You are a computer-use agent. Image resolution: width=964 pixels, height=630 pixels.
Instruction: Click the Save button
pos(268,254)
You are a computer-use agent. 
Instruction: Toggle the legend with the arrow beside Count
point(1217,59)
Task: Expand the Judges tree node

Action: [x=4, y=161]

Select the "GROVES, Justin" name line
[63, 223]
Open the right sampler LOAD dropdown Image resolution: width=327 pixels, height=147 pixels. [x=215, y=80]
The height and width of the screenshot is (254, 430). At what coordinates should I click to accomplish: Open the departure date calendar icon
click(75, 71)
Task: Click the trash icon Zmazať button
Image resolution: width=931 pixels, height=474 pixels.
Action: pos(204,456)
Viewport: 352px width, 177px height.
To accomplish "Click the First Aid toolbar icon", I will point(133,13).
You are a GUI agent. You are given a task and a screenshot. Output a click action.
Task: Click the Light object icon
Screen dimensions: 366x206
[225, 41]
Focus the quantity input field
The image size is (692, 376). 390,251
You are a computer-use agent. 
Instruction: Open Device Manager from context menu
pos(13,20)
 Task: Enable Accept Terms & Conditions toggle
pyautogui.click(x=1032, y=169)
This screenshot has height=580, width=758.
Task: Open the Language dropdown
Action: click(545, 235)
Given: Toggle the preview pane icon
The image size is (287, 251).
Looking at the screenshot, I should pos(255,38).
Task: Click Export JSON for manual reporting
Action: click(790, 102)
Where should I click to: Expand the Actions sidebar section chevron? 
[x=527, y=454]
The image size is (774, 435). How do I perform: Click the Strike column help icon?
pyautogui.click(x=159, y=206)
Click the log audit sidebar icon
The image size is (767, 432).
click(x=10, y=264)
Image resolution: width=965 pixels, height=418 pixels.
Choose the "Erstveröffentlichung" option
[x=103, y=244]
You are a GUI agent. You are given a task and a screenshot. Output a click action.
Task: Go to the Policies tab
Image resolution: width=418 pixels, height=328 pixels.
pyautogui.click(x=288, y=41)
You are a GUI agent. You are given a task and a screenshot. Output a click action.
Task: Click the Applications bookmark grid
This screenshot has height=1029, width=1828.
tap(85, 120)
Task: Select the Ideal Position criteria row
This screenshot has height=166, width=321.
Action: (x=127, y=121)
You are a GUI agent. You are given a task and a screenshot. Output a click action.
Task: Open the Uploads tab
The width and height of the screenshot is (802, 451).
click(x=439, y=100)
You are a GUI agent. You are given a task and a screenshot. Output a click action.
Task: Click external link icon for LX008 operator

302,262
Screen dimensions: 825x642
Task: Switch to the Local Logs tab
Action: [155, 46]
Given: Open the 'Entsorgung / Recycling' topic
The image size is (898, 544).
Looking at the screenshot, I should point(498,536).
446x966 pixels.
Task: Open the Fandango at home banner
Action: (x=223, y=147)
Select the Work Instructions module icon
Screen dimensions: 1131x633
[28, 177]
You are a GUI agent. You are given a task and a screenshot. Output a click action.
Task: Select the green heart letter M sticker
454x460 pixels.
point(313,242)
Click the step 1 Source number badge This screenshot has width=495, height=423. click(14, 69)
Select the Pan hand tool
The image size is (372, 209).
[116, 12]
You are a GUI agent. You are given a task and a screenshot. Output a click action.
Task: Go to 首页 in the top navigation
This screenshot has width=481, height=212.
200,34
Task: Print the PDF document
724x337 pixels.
- - - -
— WORK ITEM —
The whole of the data is to be copied out word for word.

— WRITTEN REPLY —
You are a computer-use agent. Image resolution: width=964 pixels, height=630 pixels.
Instruction: Click the Save button
pos(268,254)
You are a computer-use agent. 
Instruction: Toggle the legend with the arrow beside Count
point(1217,59)
Task: Expand the Judges tree node

Action: [x=4, y=161]

Select the "GROVES, Justin" name line
[63, 223]
Open the right sampler LOAD dropdown Image resolution: width=327 pixels, height=147 pixels. [x=215, y=80]
The height and width of the screenshot is (254, 430). At what coordinates should I click to accomplish: Open the departure date calendar icon
click(75, 71)
Task: Click the trash icon Zmazať button
Image resolution: width=931 pixels, height=474 pixels.
Action: pos(204,456)
Viewport: 352px width, 177px height.
To accomplish "Click the First Aid toolbar icon", I will point(133,13).
You are a GUI agent. You are given a task and a screenshot. Output a click action.
Task: Click the Light object icon
Screen dimensions: 366x206
[225, 41]
Focus the quantity input field
The image size is (692, 376). 390,251
You are a computer-use agent. 
Instruction: Open Device Manager from context menu
pos(13,20)
 Task: Enable Accept Terms & Conditions toggle
pyautogui.click(x=1032, y=169)
This screenshot has height=580, width=758.
Task: Open the Language dropdown
Action: click(545, 235)
Given: Toggle the preview pane icon
The image size is (287, 251).
Looking at the screenshot, I should pos(255,38).
Task: Click Export JSON for manual reporting
Action: click(790, 102)
Where should I click to: Expand the Actions sidebar section chevron? 
[x=527, y=454]
The image size is (774, 435). How do I perform: Click the Strike column help icon?
pyautogui.click(x=159, y=206)
Click the log audit sidebar icon
The image size is (767, 432).
click(x=10, y=264)
Image resolution: width=965 pixels, height=418 pixels.
Choose the "Erstveröffentlichung" option
[x=103, y=244]
You are a GUI agent. You are given a task and a screenshot. Output a click action.
Task: Go to the Policies tab
Image resolution: width=418 pixels, height=328 pixels.
pyautogui.click(x=288, y=41)
You are a GUI agent. You are given a task and a screenshot. Output a click action.
Task: Click the Applications bookmark grid
This screenshot has height=1029, width=1828.
tap(85, 120)
Task: Select the Ideal Position criteria row
This screenshot has height=166, width=321.
Action: (x=127, y=121)
You are a GUI agent. You are given a task and a screenshot. Output a click action.
Task: Open the Uploads tab
The width and height of the screenshot is (802, 451).
click(x=439, y=100)
You are a GUI agent. You are given a task and a screenshot. Output a click action.
Task: Click external link icon for LX008 operator

302,262
Screen dimensions: 825x642
Task: Switch to the Local Logs tab
Action: [155, 46]
Given: Open the 'Entsorgung / Recycling' topic
The image size is (898, 544).
Looking at the screenshot, I should point(498,536).
446x966 pixels.
Task: Open the Fandango at home banner
Action: (x=223, y=147)
Select the Work Instructions module icon
Screen dimensions: 1131x633
[28, 177]
You are a GUI agent. You are given a task and a screenshot. Output a click action.
Task: Select the green heart letter M sticker
454x460 pixels.
point(313,242)
Click the step 1 Source number badge This screenshot has width=495, height=423. click(14, 69)
Select the Pan hand tool
The image size is (372, 209).
[116, 12]
You are a GUI agent. You are given a task and a screenshot. Output a click action.
Task: Go to 首页 in the top navigation
This screenshot has width=481, height=212.
200,34
Task: Print the PDF document
724x337 pixels.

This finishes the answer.